The reason why I want to use a smaller data type in the sparse pandas containers is to reduce memory usage. This is relevant when working with data that originally uses bool (e.g. from to_dummies
) or small numeric dtypes (e.g. int8), which are all converted to float64 in sparse containers.
DataFrame creation
The provided example uses a modest 20k x 145 dataframe. In practice I'm working with dataframes in the order of 1e6 x 5e3.
In []: bool_df.info()
<class 'pandas.core.frame.DataFrame'>
RangeIndex: 19849 entries, 0 to 19848
Columns: 145 entries, topic.party_nl.p.pvda to topic.sub_cat_Reizen
dtypes: bool(145)
memory usage: 2.7 MB
In []: bool_df.memory_usage(index=False).sum()
Out[]: 2878105
In []: bool_df.values.itemsize
Out[]: 1
A sparse version of this dataframe needs less memory, but is still much larger than needed, given the original dtype.
In []: sparse_df = bool_df.to_sparse(fill_value=False)
In []: sparse_df.info()
<class 'pandas.sparse.frame.SparseDataFrame'>
RangeIndex: 19849 entries, 0 to 19848
Columns: 145 entries, topic.party_nl.p.pvda to topic.sub_cat_Reizen
dtypes: float64(145)
memory usage: 1.1 MB
In []: sparse_df.memory_usage(index=False).sum()
Out[]: 1143456
In []: sparse_df.values.itemsize
Out[]: 8
Even though this data is fairly sparse, the dtype conversion from bool to float64 causes non-fill values to take up 8x more space.

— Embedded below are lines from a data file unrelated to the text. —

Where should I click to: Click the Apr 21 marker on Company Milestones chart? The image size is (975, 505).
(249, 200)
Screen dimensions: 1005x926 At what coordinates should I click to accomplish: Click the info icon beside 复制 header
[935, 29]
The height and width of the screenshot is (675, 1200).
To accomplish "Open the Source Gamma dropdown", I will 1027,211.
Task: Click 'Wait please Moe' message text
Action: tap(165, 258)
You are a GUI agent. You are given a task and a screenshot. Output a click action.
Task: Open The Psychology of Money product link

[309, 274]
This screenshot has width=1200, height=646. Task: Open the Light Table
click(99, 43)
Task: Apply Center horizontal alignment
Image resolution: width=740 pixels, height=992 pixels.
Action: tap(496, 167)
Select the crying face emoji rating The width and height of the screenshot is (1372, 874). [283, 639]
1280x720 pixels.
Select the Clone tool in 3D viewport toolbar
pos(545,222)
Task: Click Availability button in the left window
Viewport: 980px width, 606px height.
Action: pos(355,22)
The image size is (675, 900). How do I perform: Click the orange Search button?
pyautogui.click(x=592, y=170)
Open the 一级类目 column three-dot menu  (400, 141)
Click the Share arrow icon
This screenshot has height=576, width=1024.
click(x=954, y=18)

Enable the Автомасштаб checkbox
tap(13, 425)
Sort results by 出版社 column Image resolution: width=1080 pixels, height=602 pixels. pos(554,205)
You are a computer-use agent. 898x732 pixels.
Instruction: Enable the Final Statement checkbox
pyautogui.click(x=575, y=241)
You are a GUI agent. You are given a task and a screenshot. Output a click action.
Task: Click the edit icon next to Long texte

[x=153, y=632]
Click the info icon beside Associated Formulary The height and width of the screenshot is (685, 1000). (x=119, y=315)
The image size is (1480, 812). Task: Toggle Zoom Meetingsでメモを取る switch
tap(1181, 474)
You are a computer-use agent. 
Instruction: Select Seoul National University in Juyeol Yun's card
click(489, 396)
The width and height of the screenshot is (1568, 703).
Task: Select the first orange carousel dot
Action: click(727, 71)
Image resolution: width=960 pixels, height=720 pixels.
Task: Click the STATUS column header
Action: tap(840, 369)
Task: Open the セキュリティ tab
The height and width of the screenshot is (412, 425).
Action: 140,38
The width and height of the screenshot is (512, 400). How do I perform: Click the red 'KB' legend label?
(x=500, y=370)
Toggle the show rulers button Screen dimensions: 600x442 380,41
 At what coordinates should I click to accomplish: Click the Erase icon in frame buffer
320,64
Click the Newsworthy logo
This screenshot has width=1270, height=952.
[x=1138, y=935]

In []: sparse_df.memory_usage(index=False).describe()
Out[]:
count 145.000000
mean 7885.903448
std 17343.762402
min 8.000000
25% 640.000000
50% 1888.000000
75% 4440.000000
max 84688.000000
Given the sparsity of the data, one would hope for a more drastic reduction in memory size:
In []: sparse_df.density
Out[]: 0.04966184346992205
Memory footprint of underlying storage
The columns of SparseDataFrame
are SparseSeries
, which use SparseArray
as a wrapper for the underlying numpy.ndarray
storage. The number of bytes that are used by the sparse dataframe can (also) be computed directly from these ndarrays:
In []: col64_nbytes = [
.....: sparse_df[col].values.sp_values.nbytes
.....: for col in sparse_df
.....: ]
In []: sum(col64_nbytes)
Out[]: 1143456
The ndarrays can be converted to use smaller floats, which allows one to calculate how much memory the dataframe would need when using e.g. float16s. This would result in a 4x smaller dataframe, as one might expect.
In []: col16_nbytes = [
.....: sparse_df[col].values.sp_values.astype('float16').nbytes
.....: for col in sparse_df
.....: ]
In []: sum(col16_nbytes)
Out[]: 285864
By using the more appropriate dtype, the memory usage can be reduced to 10% of the dense version, whereas the float64 sparse dataframe reduces to 40%. For my data, this could make the difference between needing 20 GB and 5 GB of available memory.
In []: sum(col64_nbytes) / bool_df.memory_usage(index=False).sum()
Out[]: 0.3972947477593764
In []: sum(col16_nbytes) / bool_df.memory_usage(index=False).sum()
Out[]: 0.0993236869398441
Issue
Unfortunately, dtype conversion of sparse containers has not been implemented in pandas:
In []: sparse_df.astype('float16')
---------------------------------------------------
[...]/pandas/sparse/frame.py in astype(self, dtype)
245
246 def astype(self, dtype):
--> 247 raise NotImplementedError
248
249 def copy(self, deep=True):
NotImplementedError:
How can the SparseSeries
in a SparseDataFrame
be converted to use the numpy.float16
data type, or another dtype that uses fewer than 64 bytes per item, instead of the default numpy.float64
?